I withdrew from a course because of the group assignments. Especially with adult education, where some students work shift work, juggling family responsibilities, it's not fair and feasible to be doing group assignments this day and age.

Others disagree, and their main argument seems to be that, in the workforce, you often have to collaborate. I appreciate that. Collaboration is a good thing, and I understand that employers want graduates who can work with others. But, at a time when the integrity of the university assessment system is under attack and the purpose of a degree is to assess an individual's knowledge and skills, not a group's knowledge and skills, group assignments only weaken the standing of a degree, and, in too many cases, they are simply unfair.

The depth and volume of the response sends a clear message. This issue has hit a nerve, and there's a common thread. It's about fairness, and it's about the integrity of the degree. Students feel instinctively that, in many cases, it's deeply unfair to assess them individually based on the work of others. There's always that student who does the work and that student who reaps the benefit. A university degree is an individual certification. It tells the world that the individual student has met the required standard and that they have a particular set of knowledge and skills. In group assignments, too much of that falls away. In a sense, it's the same basic question that is being raised by the use of AI and cheating factories: is the individual student demonstrating they have the knowledge and skills to earn this degree? Have they been properly and fairly tested? In a group assignment situation, too often the answer is no.

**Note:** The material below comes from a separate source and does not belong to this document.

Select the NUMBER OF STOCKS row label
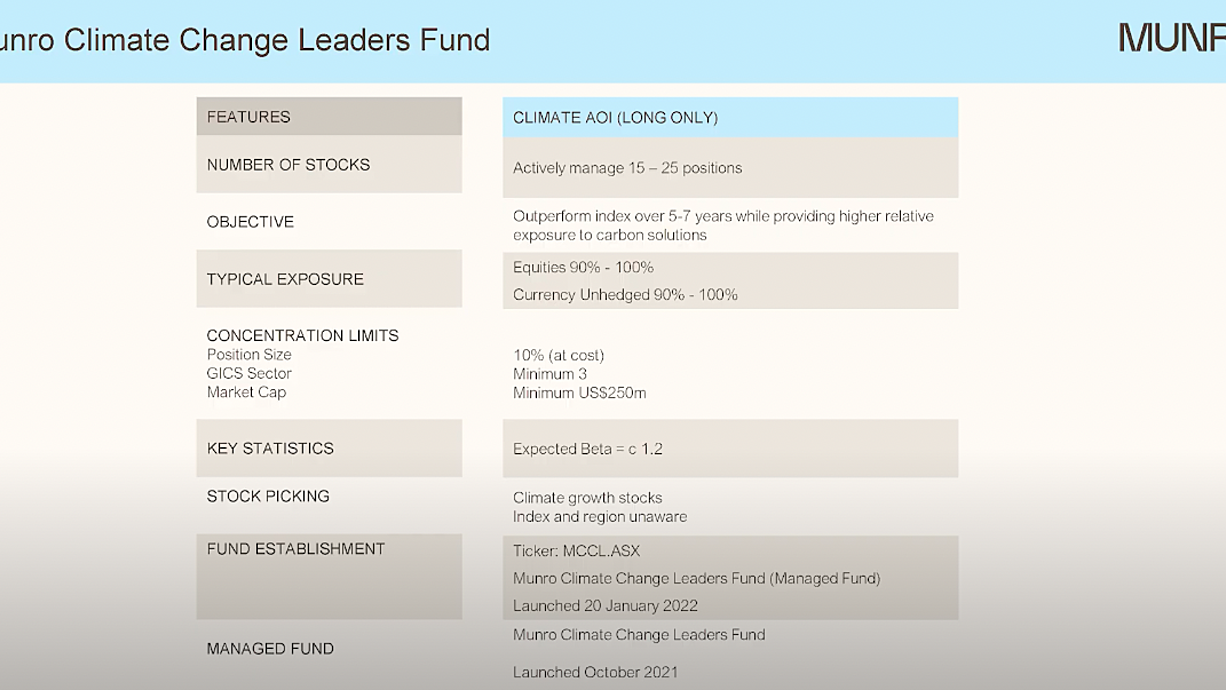(288, 164)
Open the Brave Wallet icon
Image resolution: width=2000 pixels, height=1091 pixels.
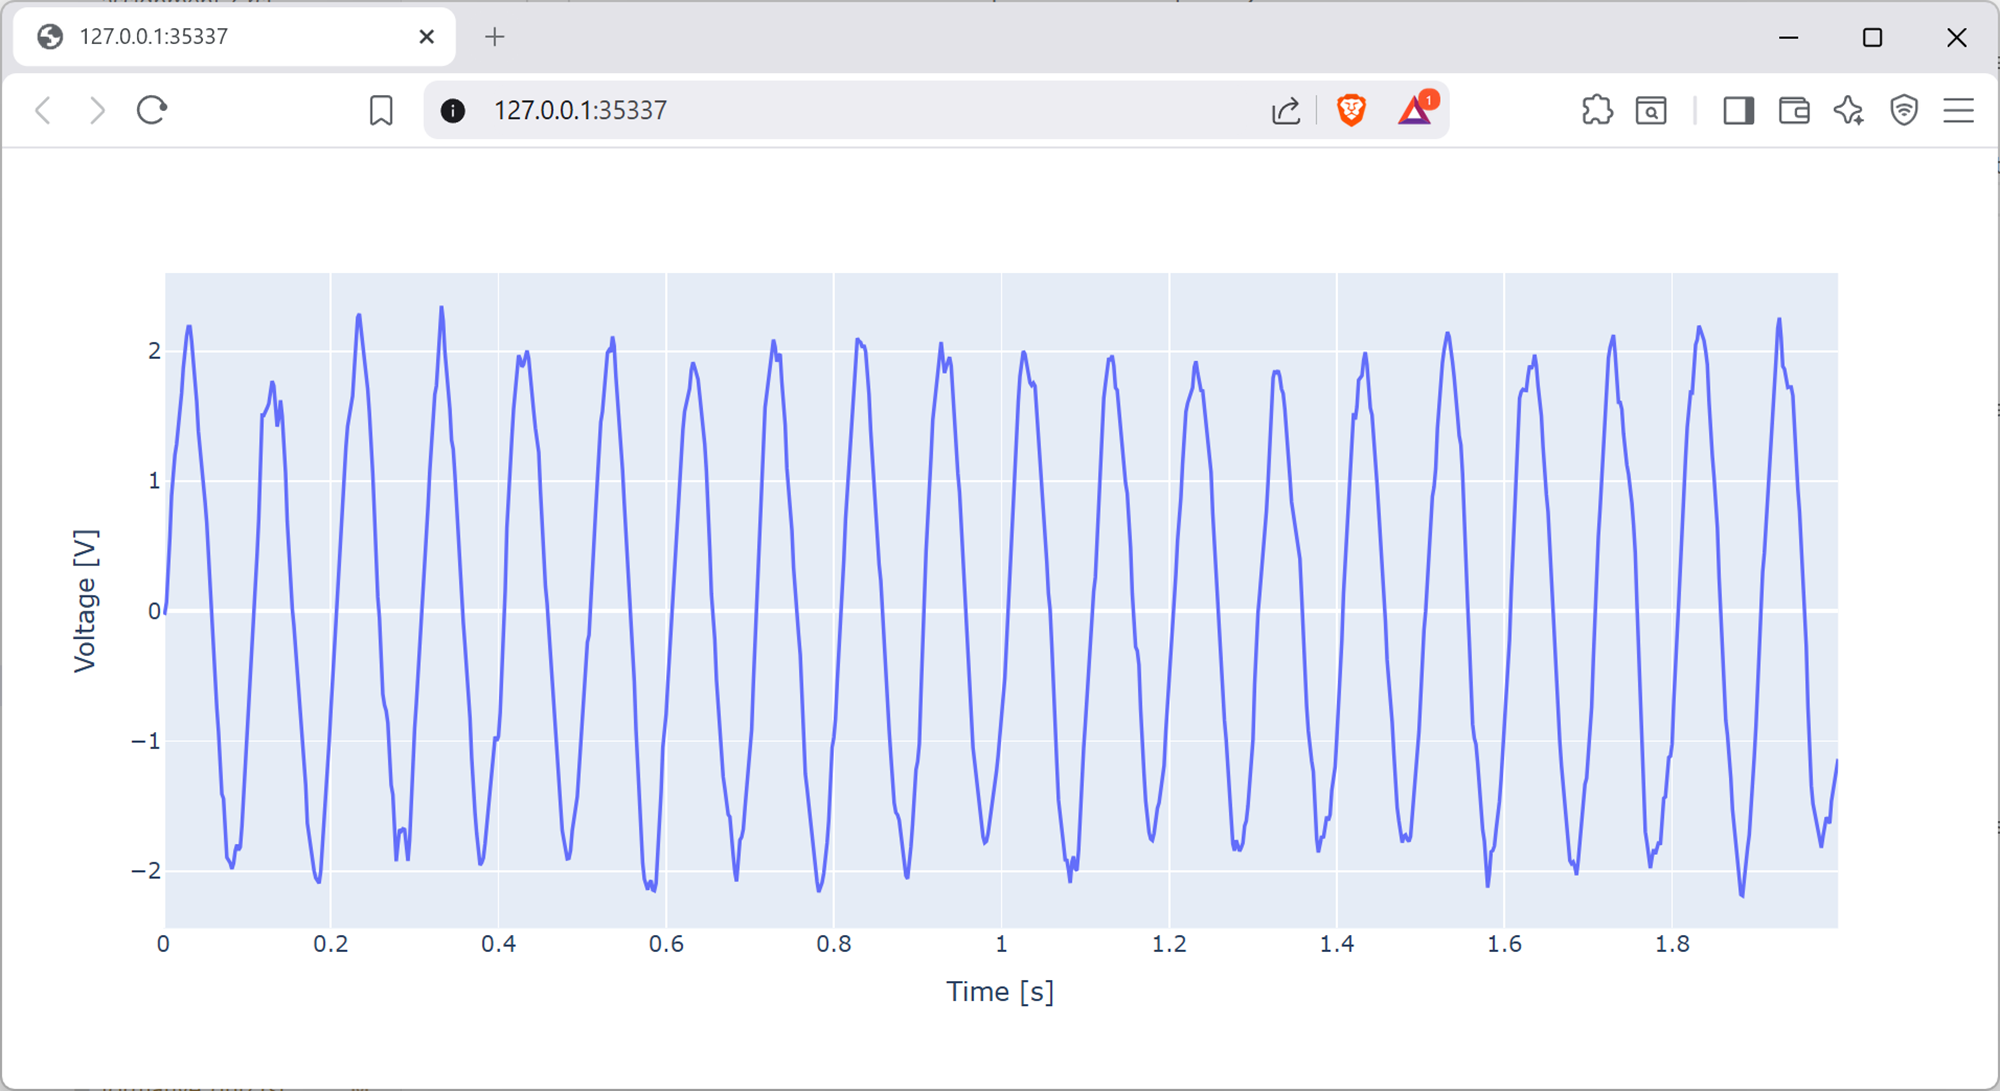point(1794,110)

On Friday, the Minister for Education was asked for his thoughts on the issue. Instead of answering, he used the opportunity to make a joke and give some gratuitous political commentary. He's a politician—fair enough. I'm a politician; I get it. But it's a shame, because this isn't about politics; it's about students. It's about 1.6 million students in higher education in this country for whom group assignments are a daily reality. I say to the minister: listen to the students who tell you they're being unfairly penalised; listen to those who are telling you that group assignments force them to carry others; and listen to the mums and the mature-age students who somehow have to fit study between work and caring and family responsibilities, who don't have the flexibility to work around three or four other people, who don't have time to do the lion's share of a project that is meant to be split and who can't hand in an assignment, which their group have left until the last minute, during their night shift. This isn't a small thing; it's the real life experience of students.

In conclusion, I say to the students and former students across this country: I'm listening. If you've had an unfair group assessment, if you could have been assessed in a better way—tell me. Let's make it better, because our system needs to be modern and it needs to be fair. To academics and university administrators around the country, I say this: unless there are compelling reasons or exceptional circumstances, I'm calling on you to get rid of group assignments. Thousands of students have now backed this in. I'm calling on the universities to listen.